Begin Reading text

Academic journal article Social Education

Classroom Discussion: Models for Leading Seminars and Deliberations

Academic journal article Social Education

Classroom Discussion: Models for Leading Seminars and Deliberations

Article excerpt

IT IS NO WONDER that conscientious teachers are forever trying to engage their students in discussion. Both democracy and understanding rely on it--democracy because forging public policy together is the basic labor of popular sovereignty, and understanding because dialogue is the basis of thinking. Talk is not cheap.

In George Orwell's 1984, we are presented with an unforgettable account of the impoverishment of public discourse. Citizens in this totalitarian society have been dumbed down to the point where they are no longer able to express their true thoughts and feelings to each other. With no public talk--no civic discourse--permitted to them, the people of Orwell's imaginary society are left with "the choice of either expressing themselves within the conventional grooves the language allows them, or remaining frustratedly inarticulate."(1)

Many of us who teach claim that we often lead discussions in the classroom. "Today we discussed --" is a common phrase when telling a colleague about a class. But classroom observations reveal that many of our "discussions" are in fact recitations: Teacher asks a question, a student responds. Teacher evaluates the response and moves to another question and another student.(2) Recitation is ideal for some purposes, of course, but it is not discussion, and cannot achieve what discussion uniquely can. Discussion involves a purposeful exchange of views--a dialogue--among the participants themselves. "The distinctive and peculiar contribution which discussion has to play," writes David Bridges, "is to set alongside one perception of the matter under discussion the several perceptions of other participants ... challenging our own view of things with those of others."(3)

End Reading text

• Task to carry out: Translate this sentence from the article on classroom discussion into Spanish: "Discussion involves a purposeful exchange of views--a dialogue--among the participants themselves." The listing is not needed.

Begin Dataset records

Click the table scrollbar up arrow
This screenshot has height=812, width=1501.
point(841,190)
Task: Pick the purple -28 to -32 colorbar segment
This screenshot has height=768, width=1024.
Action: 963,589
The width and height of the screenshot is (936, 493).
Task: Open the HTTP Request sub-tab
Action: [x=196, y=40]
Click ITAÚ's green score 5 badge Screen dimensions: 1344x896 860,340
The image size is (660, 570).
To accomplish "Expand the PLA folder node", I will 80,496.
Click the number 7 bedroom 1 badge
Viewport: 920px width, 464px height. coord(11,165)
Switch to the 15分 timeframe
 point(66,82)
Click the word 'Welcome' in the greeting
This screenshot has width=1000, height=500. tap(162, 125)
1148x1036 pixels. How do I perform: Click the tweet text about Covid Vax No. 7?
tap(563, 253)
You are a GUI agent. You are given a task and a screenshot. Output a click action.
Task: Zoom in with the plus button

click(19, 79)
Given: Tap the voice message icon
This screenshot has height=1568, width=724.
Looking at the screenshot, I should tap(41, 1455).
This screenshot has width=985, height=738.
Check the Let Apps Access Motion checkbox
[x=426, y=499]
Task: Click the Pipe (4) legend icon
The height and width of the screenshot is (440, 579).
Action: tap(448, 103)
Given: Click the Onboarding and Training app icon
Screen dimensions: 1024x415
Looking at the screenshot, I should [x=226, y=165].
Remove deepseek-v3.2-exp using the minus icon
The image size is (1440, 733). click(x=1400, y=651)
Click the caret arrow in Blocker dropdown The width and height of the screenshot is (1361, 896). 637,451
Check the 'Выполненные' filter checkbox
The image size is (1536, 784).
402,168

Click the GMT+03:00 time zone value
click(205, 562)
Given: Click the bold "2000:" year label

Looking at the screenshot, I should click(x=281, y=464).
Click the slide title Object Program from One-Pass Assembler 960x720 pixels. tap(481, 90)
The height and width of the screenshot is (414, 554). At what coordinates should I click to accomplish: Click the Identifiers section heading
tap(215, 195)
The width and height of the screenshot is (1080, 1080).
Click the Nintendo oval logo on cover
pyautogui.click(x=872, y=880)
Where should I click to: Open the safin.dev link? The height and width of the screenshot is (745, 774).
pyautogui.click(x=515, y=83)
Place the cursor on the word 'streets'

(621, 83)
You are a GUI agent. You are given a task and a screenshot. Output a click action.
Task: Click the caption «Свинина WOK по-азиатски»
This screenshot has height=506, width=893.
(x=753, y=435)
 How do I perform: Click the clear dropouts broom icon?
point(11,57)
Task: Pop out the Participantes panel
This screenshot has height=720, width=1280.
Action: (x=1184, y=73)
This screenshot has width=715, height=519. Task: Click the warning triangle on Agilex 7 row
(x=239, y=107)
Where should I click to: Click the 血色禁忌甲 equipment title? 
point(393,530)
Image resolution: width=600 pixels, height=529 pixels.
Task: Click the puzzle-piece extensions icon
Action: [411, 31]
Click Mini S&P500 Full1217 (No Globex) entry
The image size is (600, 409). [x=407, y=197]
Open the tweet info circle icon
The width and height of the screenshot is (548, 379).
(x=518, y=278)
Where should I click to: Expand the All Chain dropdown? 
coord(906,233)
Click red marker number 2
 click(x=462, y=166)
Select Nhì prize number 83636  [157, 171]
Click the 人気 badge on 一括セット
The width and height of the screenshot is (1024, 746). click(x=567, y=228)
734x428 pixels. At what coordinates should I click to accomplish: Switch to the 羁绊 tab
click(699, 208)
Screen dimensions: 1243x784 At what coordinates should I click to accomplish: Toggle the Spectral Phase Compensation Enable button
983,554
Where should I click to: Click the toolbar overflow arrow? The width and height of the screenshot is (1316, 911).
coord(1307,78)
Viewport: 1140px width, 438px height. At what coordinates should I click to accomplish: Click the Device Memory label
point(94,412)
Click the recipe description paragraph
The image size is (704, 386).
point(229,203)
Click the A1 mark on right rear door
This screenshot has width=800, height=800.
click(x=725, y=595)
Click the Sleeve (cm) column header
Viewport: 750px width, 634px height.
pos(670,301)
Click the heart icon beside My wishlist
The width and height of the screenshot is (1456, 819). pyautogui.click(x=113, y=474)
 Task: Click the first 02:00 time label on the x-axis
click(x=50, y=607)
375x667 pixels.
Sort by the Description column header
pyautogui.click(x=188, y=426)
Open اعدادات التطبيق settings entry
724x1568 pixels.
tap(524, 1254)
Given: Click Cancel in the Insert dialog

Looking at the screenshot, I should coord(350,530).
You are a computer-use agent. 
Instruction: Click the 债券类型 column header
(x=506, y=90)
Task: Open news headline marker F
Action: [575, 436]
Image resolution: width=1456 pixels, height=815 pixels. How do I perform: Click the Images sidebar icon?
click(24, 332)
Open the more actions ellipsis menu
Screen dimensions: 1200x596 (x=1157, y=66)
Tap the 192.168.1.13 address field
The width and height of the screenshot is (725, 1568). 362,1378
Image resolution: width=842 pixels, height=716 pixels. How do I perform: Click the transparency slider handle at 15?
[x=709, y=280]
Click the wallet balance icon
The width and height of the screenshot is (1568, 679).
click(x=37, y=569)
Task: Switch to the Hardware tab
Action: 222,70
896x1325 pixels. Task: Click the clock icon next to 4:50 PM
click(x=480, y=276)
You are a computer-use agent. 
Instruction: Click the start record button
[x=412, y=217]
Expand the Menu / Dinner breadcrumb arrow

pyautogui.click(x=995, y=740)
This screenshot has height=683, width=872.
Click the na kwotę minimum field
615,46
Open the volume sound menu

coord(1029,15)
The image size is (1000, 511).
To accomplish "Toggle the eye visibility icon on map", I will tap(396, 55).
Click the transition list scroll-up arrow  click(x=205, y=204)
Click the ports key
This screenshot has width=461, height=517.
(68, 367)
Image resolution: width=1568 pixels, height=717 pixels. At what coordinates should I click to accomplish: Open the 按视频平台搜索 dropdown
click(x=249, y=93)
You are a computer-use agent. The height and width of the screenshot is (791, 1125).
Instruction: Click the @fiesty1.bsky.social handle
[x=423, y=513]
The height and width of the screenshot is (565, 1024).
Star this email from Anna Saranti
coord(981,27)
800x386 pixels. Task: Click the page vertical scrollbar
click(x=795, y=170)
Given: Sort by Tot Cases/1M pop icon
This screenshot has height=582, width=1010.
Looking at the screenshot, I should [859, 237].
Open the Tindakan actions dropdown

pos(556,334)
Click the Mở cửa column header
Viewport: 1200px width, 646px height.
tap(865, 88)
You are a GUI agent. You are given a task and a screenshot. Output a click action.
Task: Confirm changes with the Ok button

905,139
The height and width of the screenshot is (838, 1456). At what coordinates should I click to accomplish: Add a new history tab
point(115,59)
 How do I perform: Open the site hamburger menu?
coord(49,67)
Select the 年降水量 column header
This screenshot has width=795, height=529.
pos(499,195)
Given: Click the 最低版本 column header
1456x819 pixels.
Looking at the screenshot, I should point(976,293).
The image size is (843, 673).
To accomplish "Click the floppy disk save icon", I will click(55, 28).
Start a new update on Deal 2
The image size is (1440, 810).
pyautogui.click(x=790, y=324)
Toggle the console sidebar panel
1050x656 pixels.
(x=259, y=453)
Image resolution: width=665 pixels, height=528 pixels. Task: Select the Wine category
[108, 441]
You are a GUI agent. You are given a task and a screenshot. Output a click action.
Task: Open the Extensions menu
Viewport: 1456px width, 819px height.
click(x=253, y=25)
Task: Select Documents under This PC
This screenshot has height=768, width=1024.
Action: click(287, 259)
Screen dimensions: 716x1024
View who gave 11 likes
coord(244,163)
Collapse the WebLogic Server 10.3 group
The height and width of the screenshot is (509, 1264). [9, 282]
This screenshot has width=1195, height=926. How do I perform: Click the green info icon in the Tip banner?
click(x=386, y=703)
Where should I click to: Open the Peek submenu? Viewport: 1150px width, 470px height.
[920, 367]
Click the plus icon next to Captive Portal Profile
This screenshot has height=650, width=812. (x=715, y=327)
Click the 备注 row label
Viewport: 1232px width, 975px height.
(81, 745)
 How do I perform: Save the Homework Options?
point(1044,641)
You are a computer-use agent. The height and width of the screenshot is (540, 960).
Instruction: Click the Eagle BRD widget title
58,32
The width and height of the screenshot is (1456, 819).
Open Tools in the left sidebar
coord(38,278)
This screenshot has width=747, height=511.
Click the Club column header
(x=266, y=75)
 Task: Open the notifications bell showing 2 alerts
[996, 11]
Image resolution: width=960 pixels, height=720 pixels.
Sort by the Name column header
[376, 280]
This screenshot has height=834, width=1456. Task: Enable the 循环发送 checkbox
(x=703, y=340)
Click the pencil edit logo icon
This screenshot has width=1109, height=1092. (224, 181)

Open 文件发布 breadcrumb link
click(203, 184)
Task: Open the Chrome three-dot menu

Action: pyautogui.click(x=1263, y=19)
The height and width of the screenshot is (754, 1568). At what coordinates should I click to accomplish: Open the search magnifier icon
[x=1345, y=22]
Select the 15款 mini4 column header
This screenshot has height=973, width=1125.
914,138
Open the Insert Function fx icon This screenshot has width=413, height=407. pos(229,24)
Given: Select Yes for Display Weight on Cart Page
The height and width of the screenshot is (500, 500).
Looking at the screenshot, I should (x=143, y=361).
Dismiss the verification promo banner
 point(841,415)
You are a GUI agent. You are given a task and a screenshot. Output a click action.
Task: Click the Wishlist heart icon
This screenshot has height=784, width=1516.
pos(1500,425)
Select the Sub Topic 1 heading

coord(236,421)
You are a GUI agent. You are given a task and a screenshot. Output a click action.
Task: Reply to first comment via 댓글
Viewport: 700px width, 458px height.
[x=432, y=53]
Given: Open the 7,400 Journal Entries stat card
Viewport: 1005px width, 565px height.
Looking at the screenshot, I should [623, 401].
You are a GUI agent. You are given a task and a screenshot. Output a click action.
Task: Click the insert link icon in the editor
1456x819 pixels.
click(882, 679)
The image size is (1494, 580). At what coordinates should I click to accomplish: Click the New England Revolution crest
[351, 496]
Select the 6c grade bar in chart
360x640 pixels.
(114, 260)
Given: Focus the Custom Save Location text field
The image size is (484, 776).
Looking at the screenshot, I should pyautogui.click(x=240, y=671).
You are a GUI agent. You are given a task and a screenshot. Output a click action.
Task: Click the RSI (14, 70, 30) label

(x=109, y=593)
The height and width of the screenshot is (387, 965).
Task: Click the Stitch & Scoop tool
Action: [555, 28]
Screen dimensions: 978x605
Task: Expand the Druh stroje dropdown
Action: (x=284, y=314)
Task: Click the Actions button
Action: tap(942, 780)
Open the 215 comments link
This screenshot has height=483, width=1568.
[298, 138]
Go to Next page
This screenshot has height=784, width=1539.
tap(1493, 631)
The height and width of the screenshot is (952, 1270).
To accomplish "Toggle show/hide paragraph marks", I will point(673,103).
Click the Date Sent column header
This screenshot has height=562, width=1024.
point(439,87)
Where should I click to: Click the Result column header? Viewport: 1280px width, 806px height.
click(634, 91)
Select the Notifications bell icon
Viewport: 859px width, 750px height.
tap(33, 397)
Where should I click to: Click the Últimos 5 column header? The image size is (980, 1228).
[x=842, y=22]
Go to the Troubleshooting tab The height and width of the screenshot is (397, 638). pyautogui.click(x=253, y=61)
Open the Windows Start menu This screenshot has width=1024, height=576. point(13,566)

End Dataset records

• Exercise response: La discusión implica un intercambio intencionado de puntos de vista (un diálogo) entre los propios participantes.